From the line that contains "Image resolution: width=1600" to the final line of the records below, print each line exactly and leave every picture out.

[[ DATA SUPPLIED open ]]

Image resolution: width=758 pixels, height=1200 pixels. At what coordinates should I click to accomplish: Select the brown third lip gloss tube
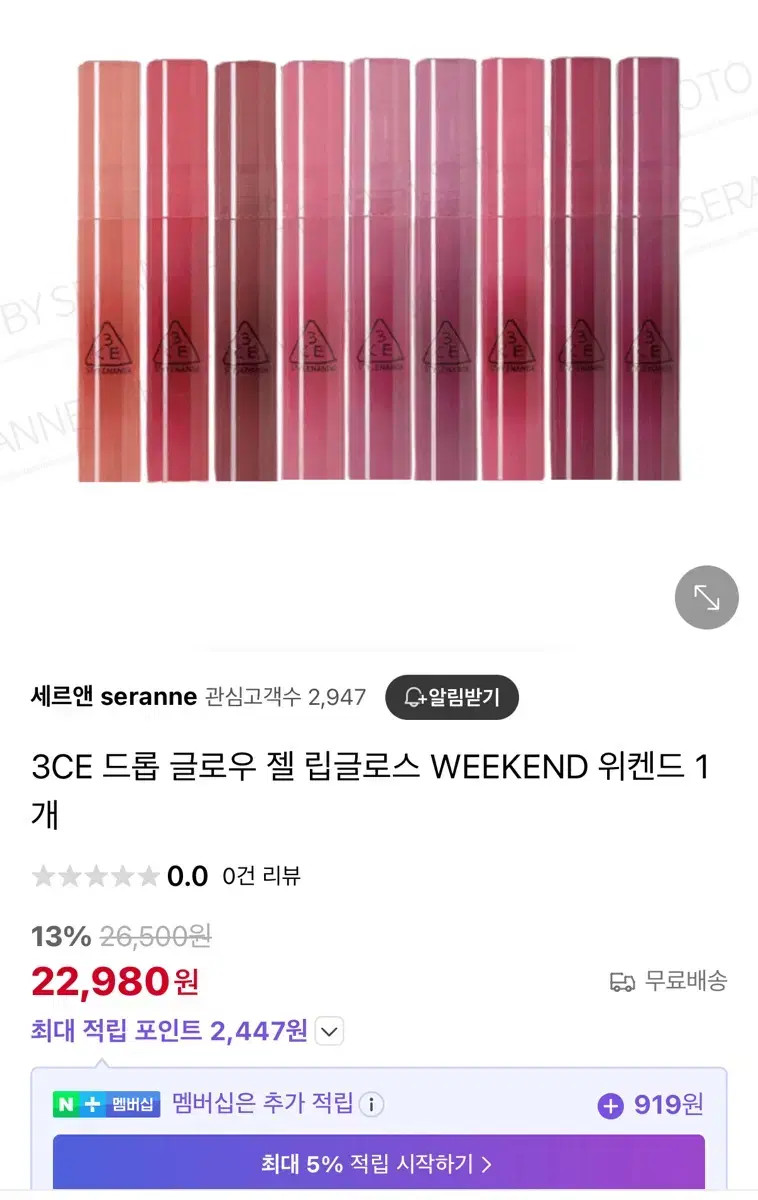(245, 270)
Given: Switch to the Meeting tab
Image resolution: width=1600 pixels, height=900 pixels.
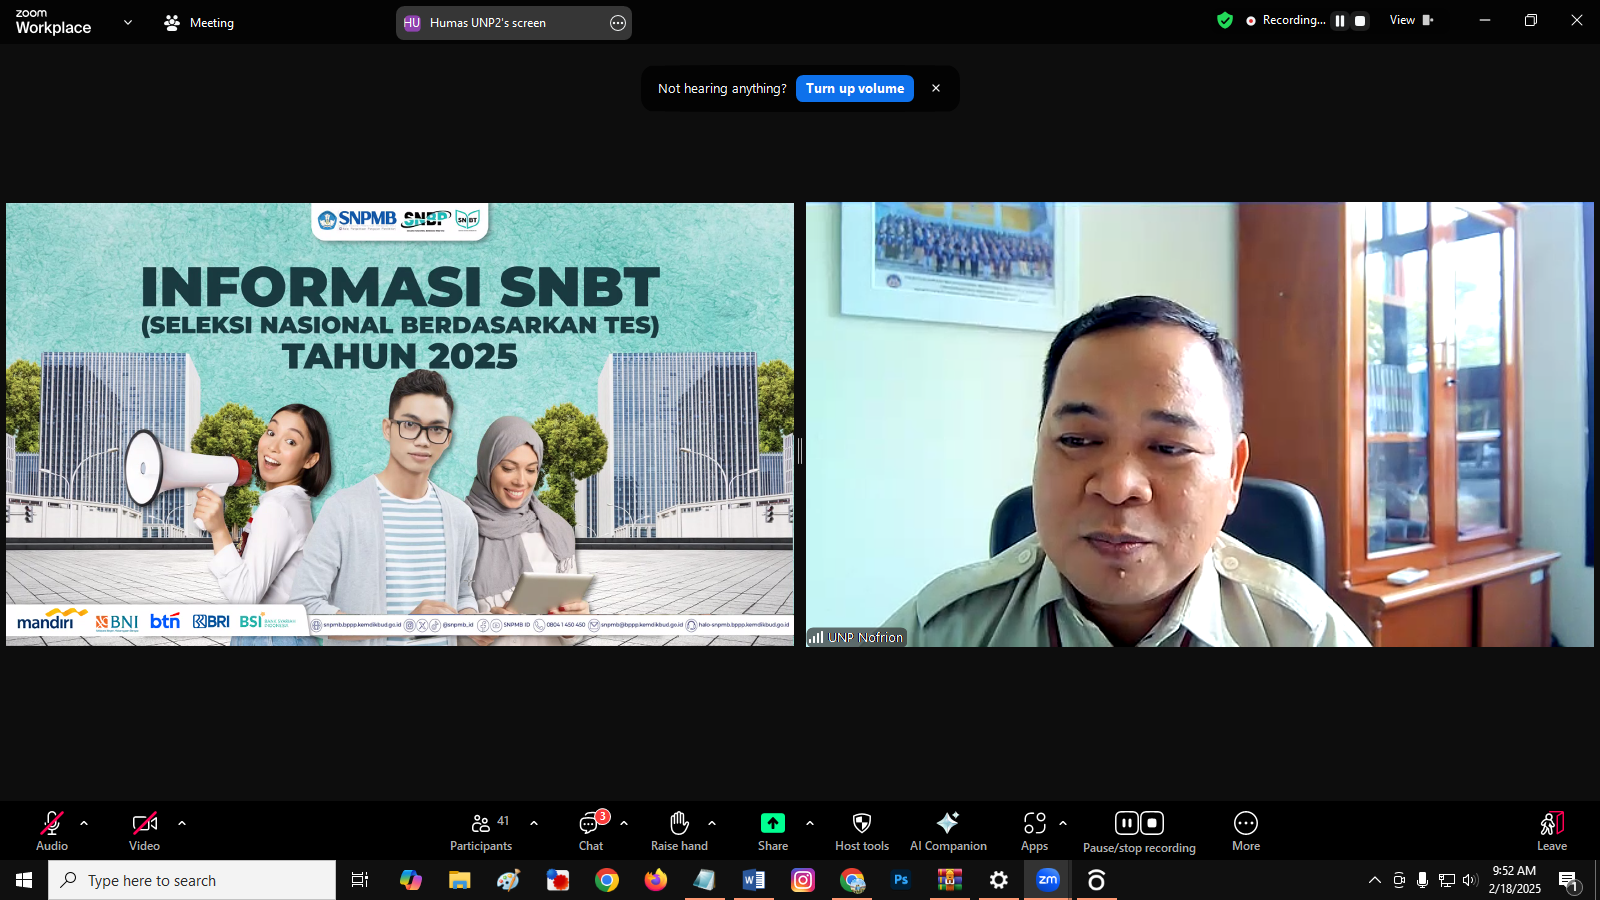Looking at the screenshot, I should [199, 22].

[[ DATA SUPPLIED closed ]]

→ **YOUR SOLUTION**
Image resolution: width=1600 pixels, height=900 pixels.
Looking at the screenshot, I should [199, 22].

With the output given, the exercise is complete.